The slow lane is where wildfire-exposed commercial property lives. Here, many insurers now make coverage conditional on a professional wildfire assessment or a verified mitigation plan as part of underwriting. Documented mitigation has become the practical path to a better rate or to avoiding non-renewal at all. Premium credits for verified measures are real, but they are earned, not assumed. The properties that struggle are not always the ones with the worst construction. Often they are the ones that cannot produce evidence of what has been done and how defensible the site actually is.

Why Granularity Changes the Underwriting Conversation
For years, wildfire underwriting leaned on broad territory scores and hazard maps. That era is ending. As one market analysis put it, there is now intense focus on evaluating aggregation and financing costs at the policy level before a policy is ever written. Carriers that integrate modeling directly into their underwriting workflow are positioning to grow, but selectively. The ones that cannot are either retreating from wildfire-exposed segments or pricing so conservatively that they lose good business.
This is where the Gallagher Re finding lands hardest. If average annual loss is rebalancing toward Northern California, then portfolios built on the old assumption that the serious exposure sits in the south are carrying risk they have not priced. Granular, property-by-property evaluation is the only way to catch that drift before it becomes a loss surprise. The carriers winning capacity in 2026 are the ones who can show a reinsurer, account by account, exactly what they hold and why it is defensible.

The Variable Most Scores Still Miss
Even sophisticated catastrophe models tend to answer one question well: how likely is fire to reach this location and how much damage might it do. They are far weaker on a second question that determines outcomes on the ground. If a fire arrives, how realistically could it be suppressed here? Two properties with identical construction and identical hazard scores can have very different real-world fates depending on access, surrounding fuels, water availability, and the sheer difficulty of getting crews and equipment into position in time.
Traditional ISO and Protection Class scores do not capture this. They were built for structure fires in developed areas, not for a wind-driven wildfire bearing down on a commercial property in the interface. In a two-speed market that rewards precision, the suppressibility of a site is one of the most underpriced variables in the book, and one of the most decision-relevant when a carrier is choosing which lane an account belongs in.

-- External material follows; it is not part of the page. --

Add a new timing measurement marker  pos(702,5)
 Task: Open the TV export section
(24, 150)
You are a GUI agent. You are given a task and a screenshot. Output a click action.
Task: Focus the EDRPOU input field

Practical Takeaways for Commercial Property Teams
Build the evidence file before renewal, not during it. In a market where coverage is conditional on documented mitigation, the account that arrives with a verified assessment and a maintained mitigation record negotiates from strength. The account that arrives with assertions negotiates from weakness.
Re-underwrite Northern California exposure with fresh eyes. If your portfolio assumptions still treat the north as a lower-tier wildfire region, the Gallagher Re analysis is a prompt to revisit them at the policy level before the next event does it for you.
Separate hazard from defensibility on every WUI account. Ask not only how likely a fire is, but how hard it would be to stop one here. The second question is where the pricing edge increasingly lives.
Use granularity as leverage with reinsurers. The more precisely you can characterize each risk and your control over accumulations, the more competitive your treaty terms become. Policy-level rigor is no longer just good underwriting hygiene. It is a financing advantage.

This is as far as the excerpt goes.